O que temos em termos de soluções que estão já, ou que podem ser implementadas? As novas arquiteturas digitais começam a atualizar-se para estarem mais orientadas no sentido de dar resposta a estes tópicos. Da mesma forma, os grandes providers de centros de processamento de dados, como sejam a Amazon Web Services ou a Google, têm em marcha planos de sustentabilidade com metas estabelecidas para 2025 e 2030, respetivamente.
Há, também, investigação nacional de destaque ao nível da programação verde. Cientistas do INESC TEC, Universidade do Minho, estudaram como é que diferentes teclados virtuais, muito utilizados no setor para o desenvolvimento de código, se comportavam em termos de eficiência energética.

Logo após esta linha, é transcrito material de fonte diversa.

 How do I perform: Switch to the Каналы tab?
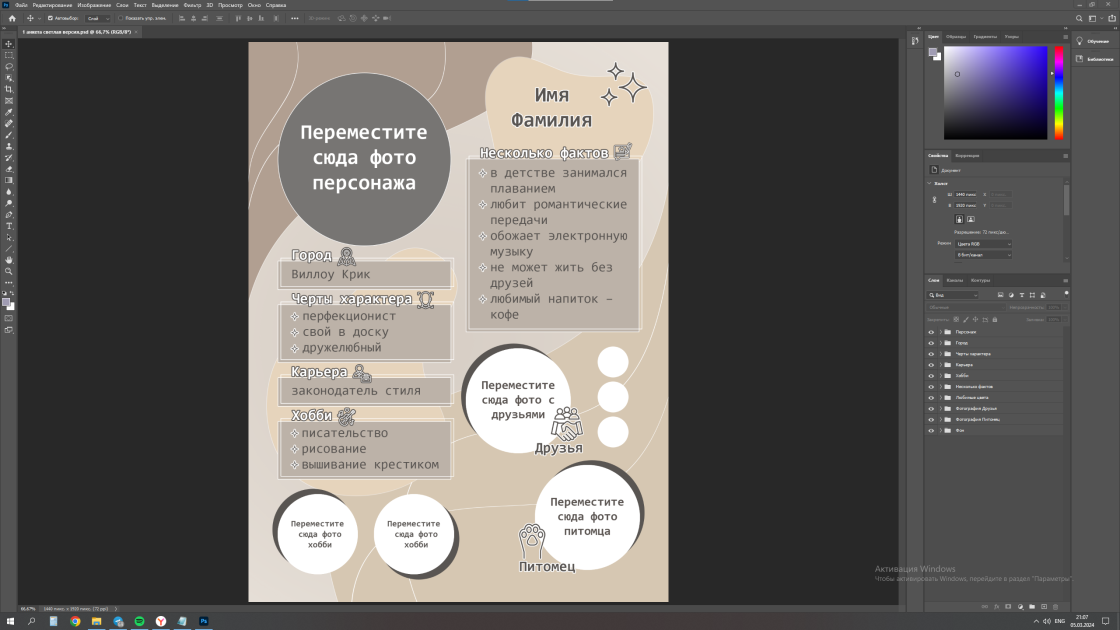click(955, 281)
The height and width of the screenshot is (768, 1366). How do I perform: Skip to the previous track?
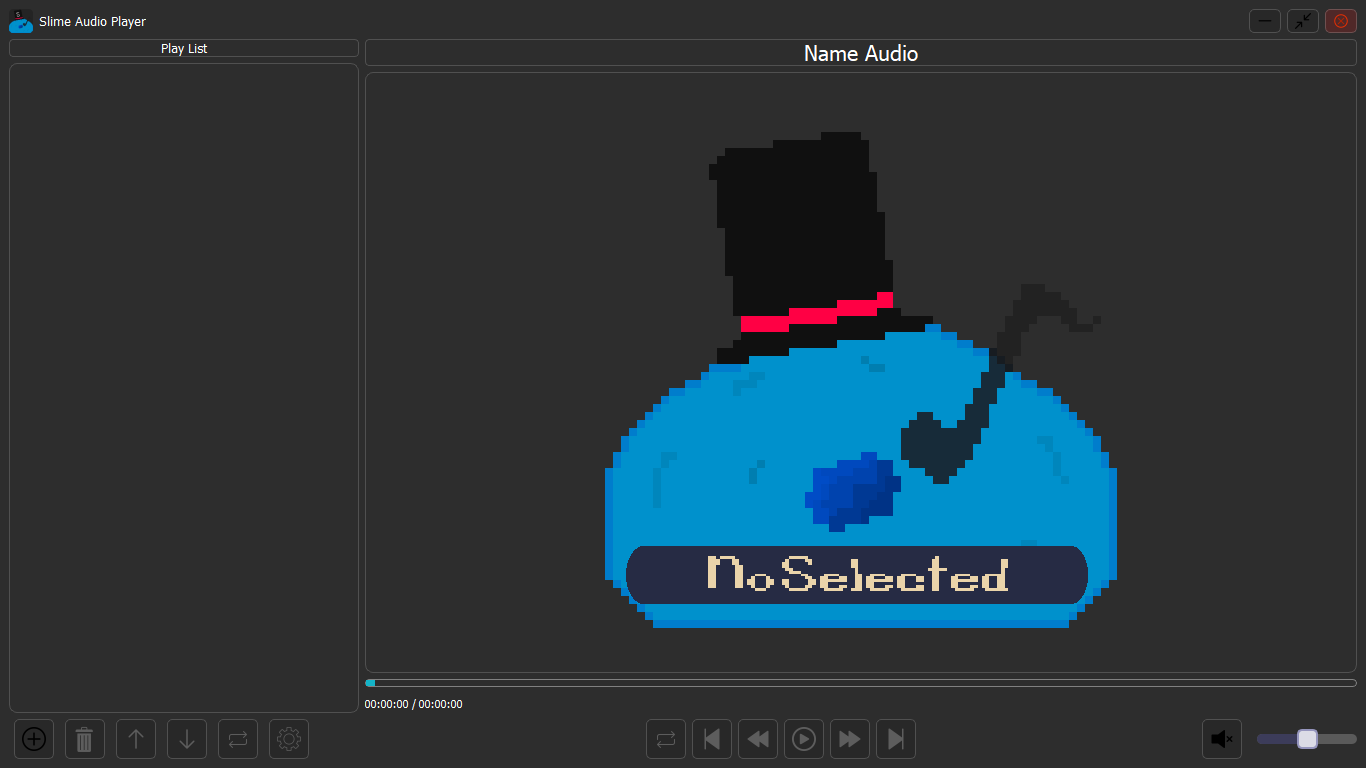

Concluíram que, por exemplo, o mais utilizado não é, de todo, o mais amigo do ambiente – substituindo-o pelo mais ecológico, a poupança no consumo energético ronda os 18%.
Temos ferramentas e temos a capacidade para cumprir a nossa parte pela sustentabilidade do planeta. Para ajudar a programar uma sociedade melhor, regresso ao novelista Lewis Carroll e deixo um apelo: mergulhemos de cabeça por esta ‘toca’ e não temamos o forjar da tecnologia verdadeiramente ecológica.